* **TEXT PASSAGE**:
┄┄┄┄┄┄┄┄┄┄

I took another picture of it close up, but it was so blurry I thought better not to post it. I'll take some more tomorrow when I go back in. Do we all now understand what a barber chair is?

Reactions: Thank You! 1 | Great Post 5 | Way Cool 1 | Informative 4


----------



## JR Custom Calls

Thanks for posting Kevin. I've read lots of bad stuff about these, and that was all that was going through my head today cutting that tree that was hollow. 

In your opinion, would a tree that's heavy on one side that is also rotten in the middle pose a risk of barber chairing if cut in the 'traditional' sense (notch and back cut)? 

I'm really trying to learn how to log safely, as I have 3 kids and a wife to support (although, I am worth more dead haha).


----------



## woodtickgreg

Excellent post Kevin.  Really tells folks how dangerous felling timbers can be. I have done it too, makes a pretty scarey pop when it lets go, you will never forget it.

┄┄┄┄┄┄┄┄┄┄

* **SUPPLIED INFORMATION**:
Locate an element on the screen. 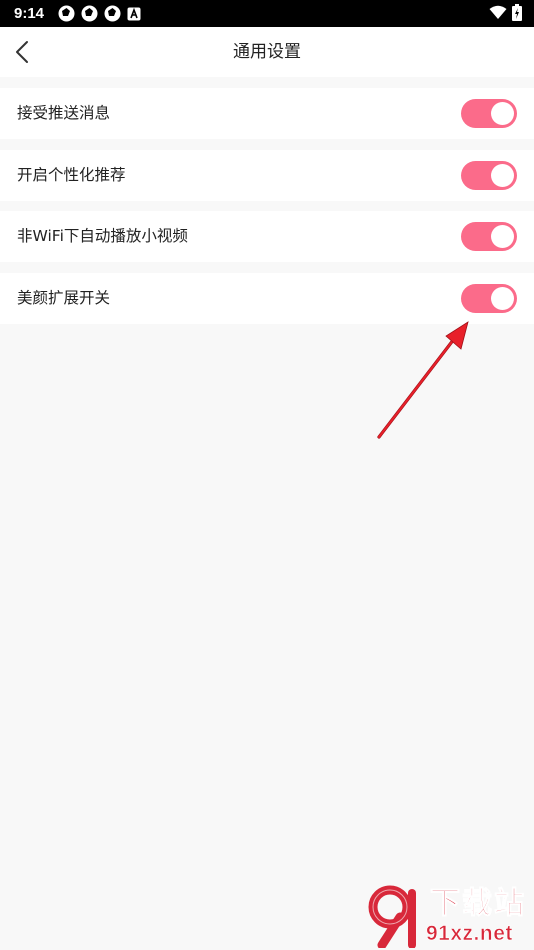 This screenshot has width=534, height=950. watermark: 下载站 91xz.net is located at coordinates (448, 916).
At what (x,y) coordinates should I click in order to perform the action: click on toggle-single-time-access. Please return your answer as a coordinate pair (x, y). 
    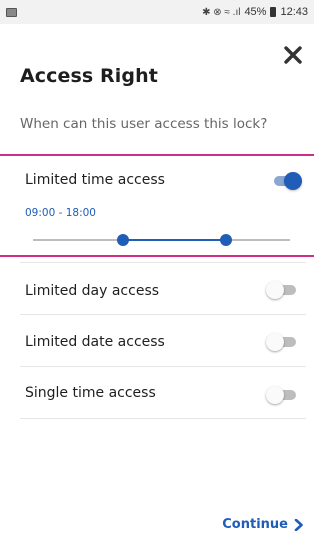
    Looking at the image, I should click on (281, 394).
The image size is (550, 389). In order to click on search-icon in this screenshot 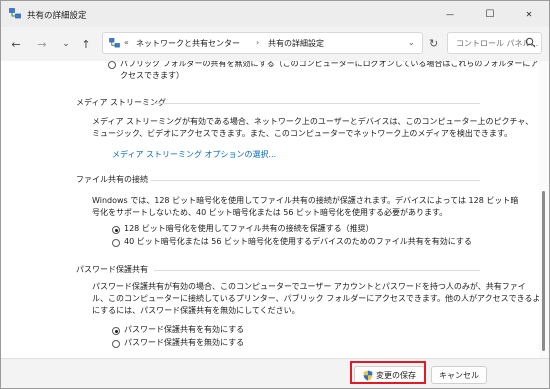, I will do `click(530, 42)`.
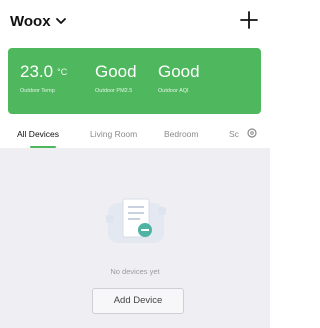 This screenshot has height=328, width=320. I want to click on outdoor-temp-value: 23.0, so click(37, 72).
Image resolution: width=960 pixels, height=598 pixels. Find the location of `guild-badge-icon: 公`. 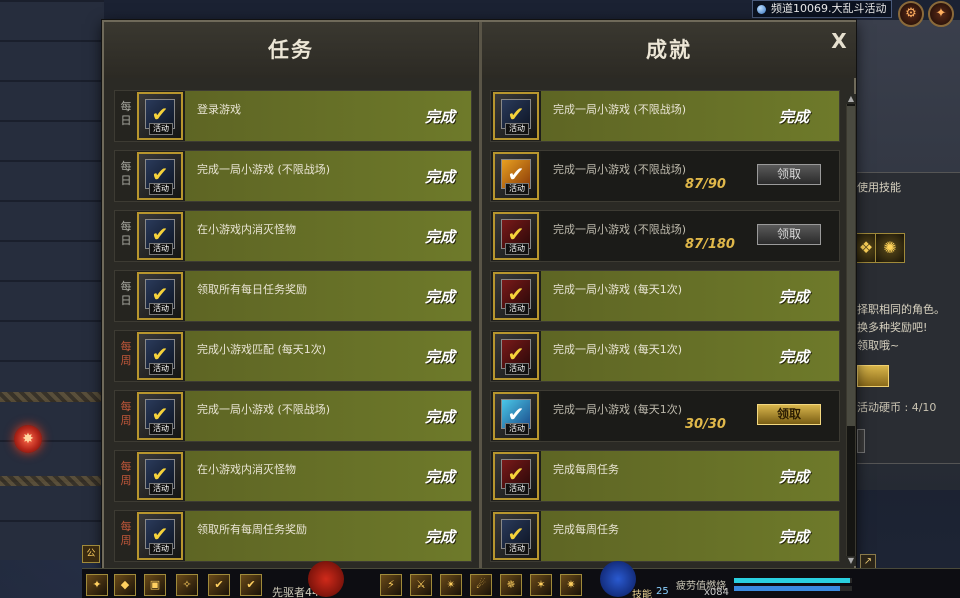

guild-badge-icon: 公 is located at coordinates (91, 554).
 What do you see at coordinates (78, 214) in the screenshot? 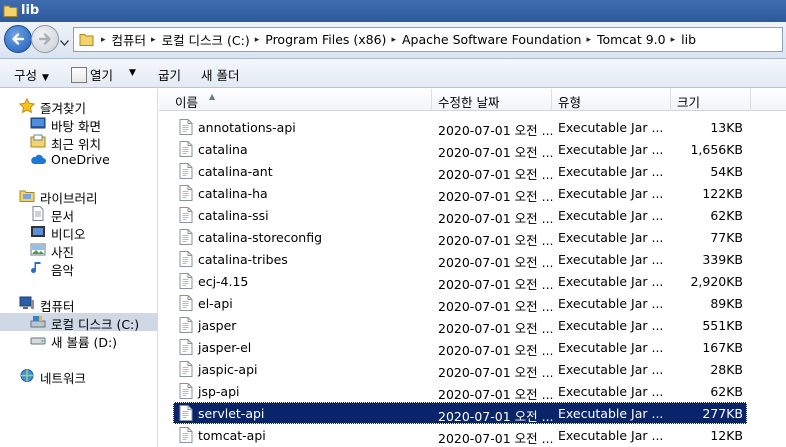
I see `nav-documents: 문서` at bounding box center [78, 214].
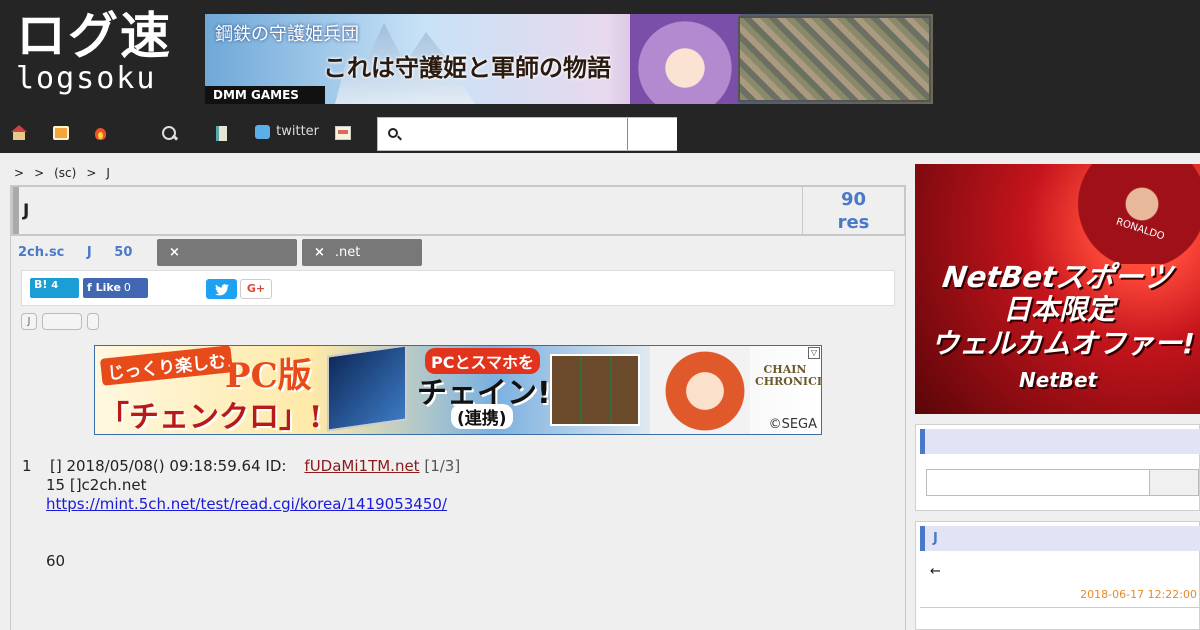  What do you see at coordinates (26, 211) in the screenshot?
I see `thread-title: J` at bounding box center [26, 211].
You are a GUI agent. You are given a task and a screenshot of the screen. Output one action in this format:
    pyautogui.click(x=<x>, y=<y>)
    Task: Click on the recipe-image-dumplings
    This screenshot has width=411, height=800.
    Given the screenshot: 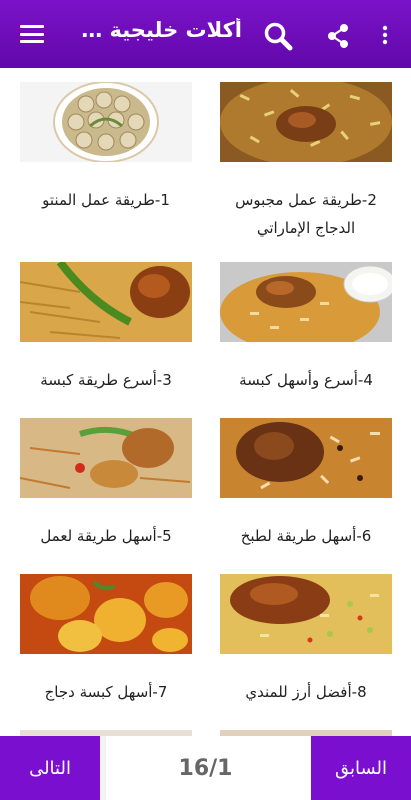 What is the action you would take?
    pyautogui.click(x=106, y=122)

┄┄┄┄┄┄┄┄┄┄

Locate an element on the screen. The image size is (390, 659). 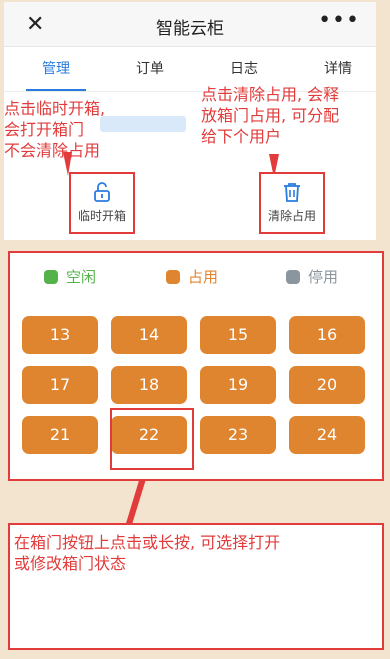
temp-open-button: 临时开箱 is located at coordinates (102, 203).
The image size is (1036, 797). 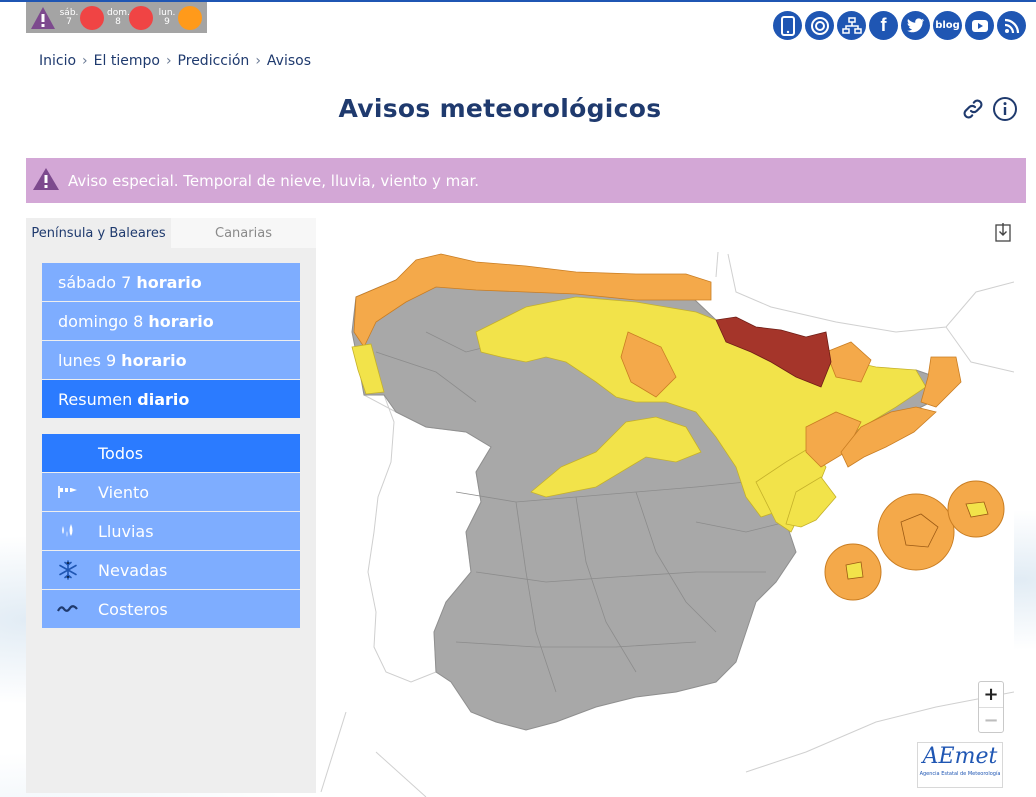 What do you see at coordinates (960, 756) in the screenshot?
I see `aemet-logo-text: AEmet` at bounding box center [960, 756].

┄┄┄┄┄┄┄┄┄┄

* **EXERCISE TASKS**:
**a.** Reproduce the part of the thread about tree felling that opens with the words containing "Reactions: Thank You!" and closes with "more dead haha).".
**b.** Render the part of the records that opens with the line containing "Image resolution: width=960" and closes with the line containing "center [26, 211]." as a numbered list, including both of those lines. Leave out blank lines and pictures.

* **ANSWERS PER TASK**:
**a.**
Reactions: Thank You! 1 | Great Post 5 | Way Cool 1 | Informative 4


----------



## JR Custom Calls

Thanks for posting Kevin. I've read lots of bad stuff about these, and that was all that was going through my head today cutting that tree that was hollow. 

In your opinion, would a tree that's heavy on one side that is also rotten in the middle pose a risk of barber chairing if cut in the 'traditional' sense (notch and back cut)? 

I'm really trying to learn how to log safely, as I have 3 kids and a wife to support (although, I am worth more dead haha).

**b.**
1. Image resolution: width=960 pixels, height=598 pixels. Find the location of `guild-badge-icon: 公`. 
2. guild-badge-icon: 公 is located at coordinates (91, 554).
3.  What do you see at coordinates (78, 214) in the screenshot? 
4. I see `nav-documents: 문서` at bounding box center [78, 214].
5.   What do you see at coordinates (26, 211) in the screenshot?
6. I see `thread-title: J` at bounding box center [26, 211].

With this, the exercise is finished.